Roeg had apparently planned to adapt this book for years, for so long that he had co-directed ‘Performance’, his eldest son had grown too old for the part that his youngest took and Agutter had grown a few years into the much more suitable sixteen-seventeen. Agutter’s cut-glass Englishness and professionalism is perfect for a girl that can’t quite adapt from her bubble of civilisation, berating her younger brother for not caring for his uniform in perilous conditions, who thinks that the indigenous boy should know what English if she just talks more forcefully. Hers is a cultural superiority that cannot see or break out of its narrow-mindedness and her persistence in keeping a stiff upper lip are alternately heroic and annoying. She is almost the antagonist in her stubborn resolve not to integrate. Young Luc’s young performance is all young roughness, and it cannot be understated how effective his natural disarming nature is. Gulpilil’s natural grace and openness is warm and fascinating. These make for contrasting yet complimentary performances.

Agutter speaks fondly of David Gulpilil, who obviously made a strong impression on her, and warmly of Roeg. Gulpilil – whose name is misspelt as Gumpilil in the credits – went on to have an acting career for the rest of his life. Lucian Roeg (credited as Lucien John for the film) also speaks of the filming as a fondly remembered time with his whole family. He went on to be a producer ofmany noteworthy indie films (including for the Tom Waits live film ‘Big Time’) but has no further acting credits.
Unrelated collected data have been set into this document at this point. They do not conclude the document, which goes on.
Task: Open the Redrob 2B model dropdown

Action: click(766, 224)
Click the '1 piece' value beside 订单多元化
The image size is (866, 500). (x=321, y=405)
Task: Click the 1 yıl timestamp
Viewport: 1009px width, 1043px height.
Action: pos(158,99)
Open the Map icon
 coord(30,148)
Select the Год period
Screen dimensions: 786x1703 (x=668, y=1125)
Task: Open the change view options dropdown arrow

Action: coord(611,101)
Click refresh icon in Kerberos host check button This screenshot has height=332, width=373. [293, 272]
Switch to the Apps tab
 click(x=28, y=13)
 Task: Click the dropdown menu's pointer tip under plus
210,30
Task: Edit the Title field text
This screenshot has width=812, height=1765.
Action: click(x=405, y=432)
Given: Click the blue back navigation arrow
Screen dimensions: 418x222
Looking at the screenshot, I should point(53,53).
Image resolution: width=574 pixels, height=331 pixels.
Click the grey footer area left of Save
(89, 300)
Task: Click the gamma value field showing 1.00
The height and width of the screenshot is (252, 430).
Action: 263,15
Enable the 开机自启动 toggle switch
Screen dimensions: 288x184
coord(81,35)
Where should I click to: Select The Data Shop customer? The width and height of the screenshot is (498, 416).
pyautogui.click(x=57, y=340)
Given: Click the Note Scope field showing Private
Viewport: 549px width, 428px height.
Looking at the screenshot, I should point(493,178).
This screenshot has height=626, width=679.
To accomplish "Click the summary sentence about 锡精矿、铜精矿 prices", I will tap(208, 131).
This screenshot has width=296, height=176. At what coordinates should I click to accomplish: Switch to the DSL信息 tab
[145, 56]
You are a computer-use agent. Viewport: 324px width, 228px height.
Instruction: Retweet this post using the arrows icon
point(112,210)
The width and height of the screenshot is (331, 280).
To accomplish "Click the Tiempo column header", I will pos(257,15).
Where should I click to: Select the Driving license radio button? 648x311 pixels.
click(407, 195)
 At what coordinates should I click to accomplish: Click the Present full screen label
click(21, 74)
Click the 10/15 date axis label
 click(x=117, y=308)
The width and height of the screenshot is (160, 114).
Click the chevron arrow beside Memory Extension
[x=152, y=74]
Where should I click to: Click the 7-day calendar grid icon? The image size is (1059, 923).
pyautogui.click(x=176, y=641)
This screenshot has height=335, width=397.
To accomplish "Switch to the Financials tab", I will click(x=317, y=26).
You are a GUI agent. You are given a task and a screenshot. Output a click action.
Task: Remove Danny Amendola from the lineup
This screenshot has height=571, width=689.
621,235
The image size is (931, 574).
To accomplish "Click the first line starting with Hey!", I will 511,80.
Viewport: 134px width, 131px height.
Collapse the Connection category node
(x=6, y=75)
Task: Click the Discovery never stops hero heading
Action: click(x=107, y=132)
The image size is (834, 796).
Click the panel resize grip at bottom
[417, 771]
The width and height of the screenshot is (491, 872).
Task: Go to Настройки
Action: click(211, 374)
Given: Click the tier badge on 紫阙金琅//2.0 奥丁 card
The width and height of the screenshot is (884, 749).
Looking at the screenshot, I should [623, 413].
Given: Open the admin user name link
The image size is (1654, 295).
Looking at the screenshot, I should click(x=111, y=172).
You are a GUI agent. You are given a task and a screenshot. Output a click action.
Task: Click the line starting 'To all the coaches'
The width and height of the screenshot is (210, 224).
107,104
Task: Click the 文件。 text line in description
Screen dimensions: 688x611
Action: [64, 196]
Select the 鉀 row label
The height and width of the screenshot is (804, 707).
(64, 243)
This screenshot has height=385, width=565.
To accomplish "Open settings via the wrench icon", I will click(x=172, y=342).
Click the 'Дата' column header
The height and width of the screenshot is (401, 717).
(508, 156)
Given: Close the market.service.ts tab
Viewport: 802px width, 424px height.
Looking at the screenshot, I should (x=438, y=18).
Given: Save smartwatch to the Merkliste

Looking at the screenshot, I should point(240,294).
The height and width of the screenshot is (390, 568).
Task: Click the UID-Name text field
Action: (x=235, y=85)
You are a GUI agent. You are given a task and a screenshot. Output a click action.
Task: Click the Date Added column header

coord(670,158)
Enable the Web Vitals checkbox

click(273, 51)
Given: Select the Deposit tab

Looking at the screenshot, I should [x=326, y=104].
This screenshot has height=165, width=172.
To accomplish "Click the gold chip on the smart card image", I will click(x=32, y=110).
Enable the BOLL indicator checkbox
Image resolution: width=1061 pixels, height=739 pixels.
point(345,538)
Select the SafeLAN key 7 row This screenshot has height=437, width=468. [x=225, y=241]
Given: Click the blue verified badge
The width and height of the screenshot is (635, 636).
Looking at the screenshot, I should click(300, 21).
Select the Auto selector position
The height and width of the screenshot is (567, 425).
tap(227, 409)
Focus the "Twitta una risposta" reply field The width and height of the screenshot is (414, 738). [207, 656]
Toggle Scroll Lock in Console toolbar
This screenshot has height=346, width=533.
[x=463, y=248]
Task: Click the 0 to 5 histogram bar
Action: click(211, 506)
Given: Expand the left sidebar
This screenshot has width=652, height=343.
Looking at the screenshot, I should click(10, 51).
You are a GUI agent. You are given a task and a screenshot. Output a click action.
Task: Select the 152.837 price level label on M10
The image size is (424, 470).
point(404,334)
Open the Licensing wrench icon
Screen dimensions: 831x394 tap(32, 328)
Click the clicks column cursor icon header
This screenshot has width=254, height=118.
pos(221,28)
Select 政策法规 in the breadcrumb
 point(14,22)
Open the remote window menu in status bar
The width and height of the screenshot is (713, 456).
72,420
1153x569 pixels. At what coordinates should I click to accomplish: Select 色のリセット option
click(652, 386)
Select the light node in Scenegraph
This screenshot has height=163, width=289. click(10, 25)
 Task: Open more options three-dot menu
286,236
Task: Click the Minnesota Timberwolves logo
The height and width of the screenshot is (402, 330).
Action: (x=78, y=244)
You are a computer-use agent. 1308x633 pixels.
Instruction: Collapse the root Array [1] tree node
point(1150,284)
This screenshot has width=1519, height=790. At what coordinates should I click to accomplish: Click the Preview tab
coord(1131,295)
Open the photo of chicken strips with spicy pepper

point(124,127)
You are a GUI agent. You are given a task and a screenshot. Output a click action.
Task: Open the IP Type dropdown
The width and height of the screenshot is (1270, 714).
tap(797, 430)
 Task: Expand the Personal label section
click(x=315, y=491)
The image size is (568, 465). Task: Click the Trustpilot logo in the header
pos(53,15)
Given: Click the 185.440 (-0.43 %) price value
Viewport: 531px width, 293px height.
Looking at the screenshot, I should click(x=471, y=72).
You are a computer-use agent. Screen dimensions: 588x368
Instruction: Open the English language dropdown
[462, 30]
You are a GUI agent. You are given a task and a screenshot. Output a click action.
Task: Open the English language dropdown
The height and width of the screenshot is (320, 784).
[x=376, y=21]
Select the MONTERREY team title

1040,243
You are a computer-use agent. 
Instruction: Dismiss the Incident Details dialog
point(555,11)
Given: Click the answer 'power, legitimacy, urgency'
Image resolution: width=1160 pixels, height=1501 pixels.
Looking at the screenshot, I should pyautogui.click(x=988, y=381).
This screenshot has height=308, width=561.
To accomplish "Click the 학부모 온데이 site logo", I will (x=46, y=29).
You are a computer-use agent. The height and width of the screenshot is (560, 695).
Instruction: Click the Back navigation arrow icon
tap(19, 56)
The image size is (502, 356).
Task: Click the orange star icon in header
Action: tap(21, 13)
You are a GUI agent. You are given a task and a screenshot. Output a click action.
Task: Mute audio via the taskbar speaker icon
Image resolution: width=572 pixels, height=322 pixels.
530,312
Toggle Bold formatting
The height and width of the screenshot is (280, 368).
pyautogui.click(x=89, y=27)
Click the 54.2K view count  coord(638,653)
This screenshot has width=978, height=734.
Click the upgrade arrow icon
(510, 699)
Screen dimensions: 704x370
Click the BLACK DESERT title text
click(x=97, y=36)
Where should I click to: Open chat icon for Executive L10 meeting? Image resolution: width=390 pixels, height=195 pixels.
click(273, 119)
In the book, the white foreigners bring germs and a lack of understanding that brings about the death of the Aboriginal boy; it is his nakedness that the girl can’t get over; indeed, nudity itself proves almost insurmountable for her. In the film it is more sexual awakening mixed with this lack and fear of understanding. The film conveys sexual tension through suggestive close-ups and glances. She becomes increasingly frustrating in her boneheaded adherence to civilisation, although this surely stems also from fear.

At one point, the girl assumes that they are the first white people the youth has seen, but Roeg also shows how busy things are as the children roam oblivious. There are also weather balloons, hunting and what appears to be the exploitation of the locals. There is a great sadness when the youth becomes serious with his advances rejected by the girl who doesn’t understand, and a realisation that this civilisation that is portrayed as unfriendly and crude will reject and destroy his culture. But this is not to say the film is sentimental about the opposing Aborigine culture, making killing as much an ancestral artform, hanging corpses in trees, surrounded by flies. He also does not possess the imagination to think beyond his culture to communicate more than survival tips. The girl realises too late the Eden she experienced. These are the tragedy.

‘Walkabout’ may possess a simple and slender premise, but it is thematically rich: coming-of-age, culture-clash, class, survival, existence and nature, as Roger Ebert says, “the mystery of communication”.   Its use of editing, imagery and symbolism are unmatched in unlocking these wider contemplations on culture, memory and experience, and ultimately it is enchanting and very, very moving.